◆ **Work task**:
Output verbatim the line with "The image size" together with every line beneath it, ending at the last line of the entries.

◆ **Data supplied**:
::::

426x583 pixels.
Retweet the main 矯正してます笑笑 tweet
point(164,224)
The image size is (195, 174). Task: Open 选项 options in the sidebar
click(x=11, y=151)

::::

◆ **Task answer**:
The image size is (195, 174). Task: Open 选项 options in the sidebar
click(x=11, y=151)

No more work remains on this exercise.